Colorblindness - A Usability Guide for Commercial Applications, Part 1

Practical tips for designing with color on websites ...

"Ten percent of Caucasian American men but less than one percent of women are estimated to have some form of colorblindness. Colorblind people represent a significant but often neglected talent pool and consumer segment. Identifying opportunities to make products usable by as many people as possible, without degrading overall quality or performance, is a quality assurance function that is not always well understood or practiced.

Here is a guide for increasing the usability of products and the communication of information. It contains need-to-know information for anyone engaged in software and hardware product design, quality assurance or business communication.
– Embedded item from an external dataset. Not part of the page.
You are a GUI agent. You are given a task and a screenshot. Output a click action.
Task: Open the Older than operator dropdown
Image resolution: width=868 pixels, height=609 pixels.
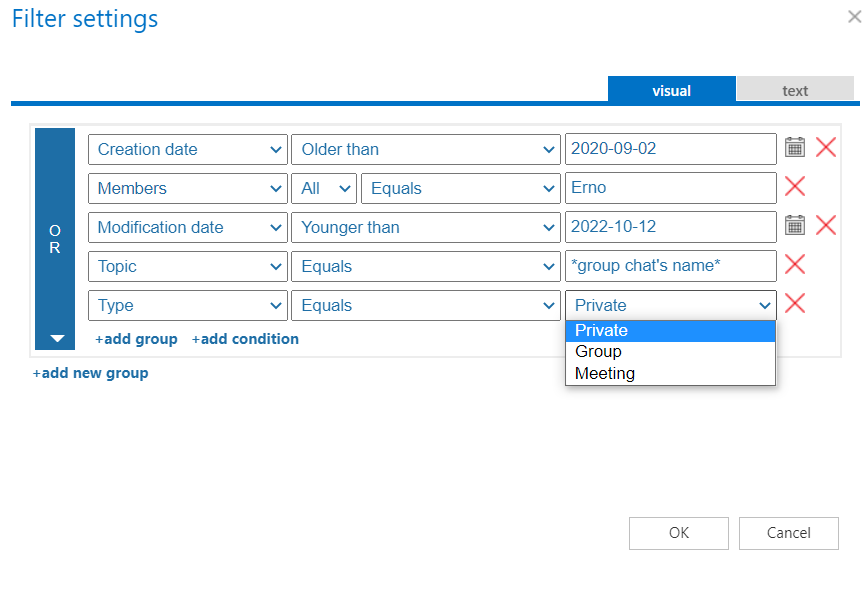(425, 149)
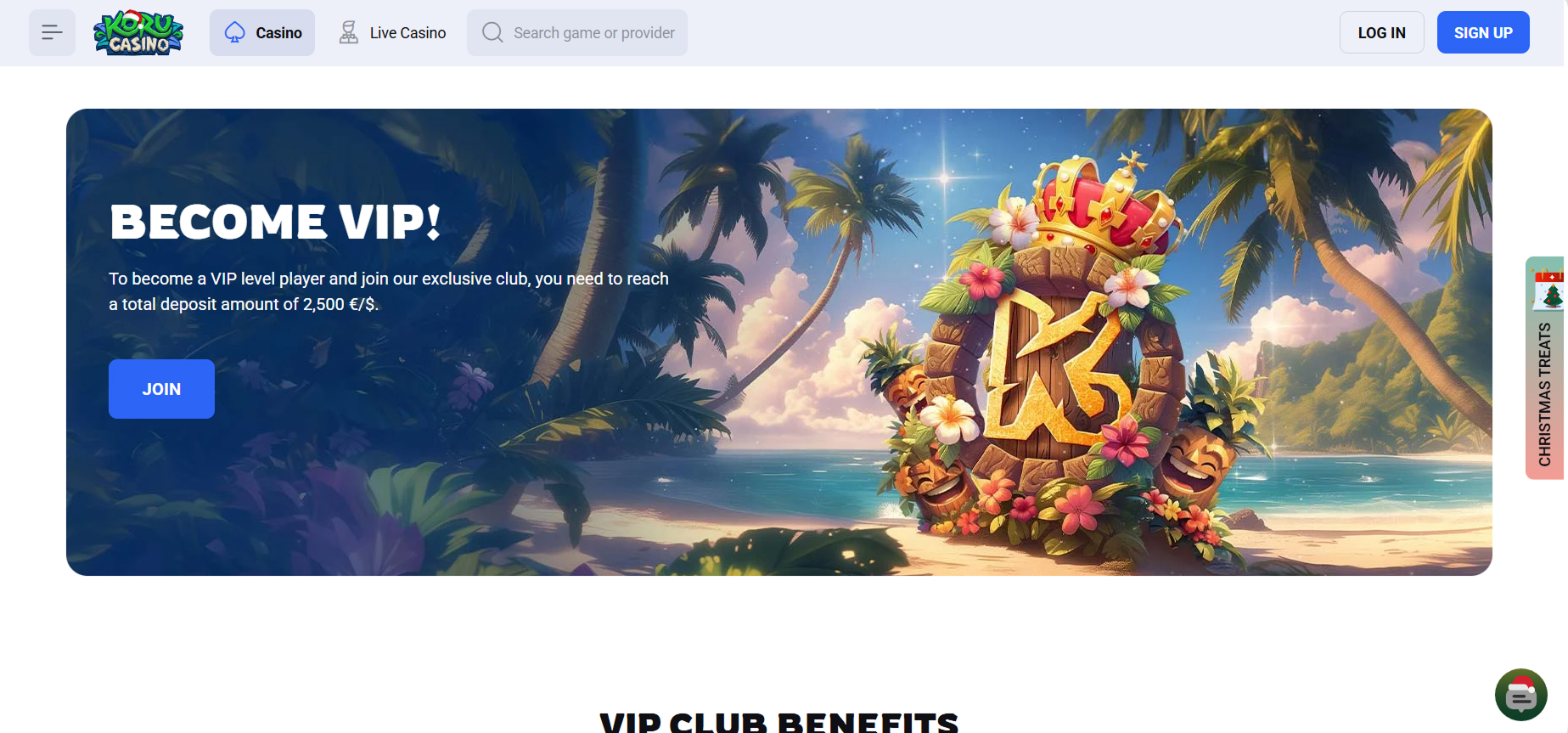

We begin with a few simple tips.

Two principal tips for usability are to avoid using color alone as a sole distinguishing element or functional indicator, and to emphasize highly contrasting brightness, hues and saturations in adjacent colors. In emphasizing a hyperlink, for example, not only can a dark blue font be used against a white background, but the hyperlink can be underlined to indicate its function.

Avoid using colors together that are distinguishable solely by the amount of red or green in them.

In presenting text, colored letters work best when they are in bold fonts and have high-contrast backgrounds. The easiest text to read is in strong black fonts on white backgrounds. Dark fonts and busy or dark backgrounds do not work well together, nor do light fonts on light backgrounds. Avoid yellow or light green letters on white backgrounds.

Information should never be distinguished by color only, but should be combined with bolder fonts, underlining, dashes, italics, or other typographical features. This is particularly important when information is being presented in graphs and maps."    (Continued via TechNewsWorld)    [Usability Resources]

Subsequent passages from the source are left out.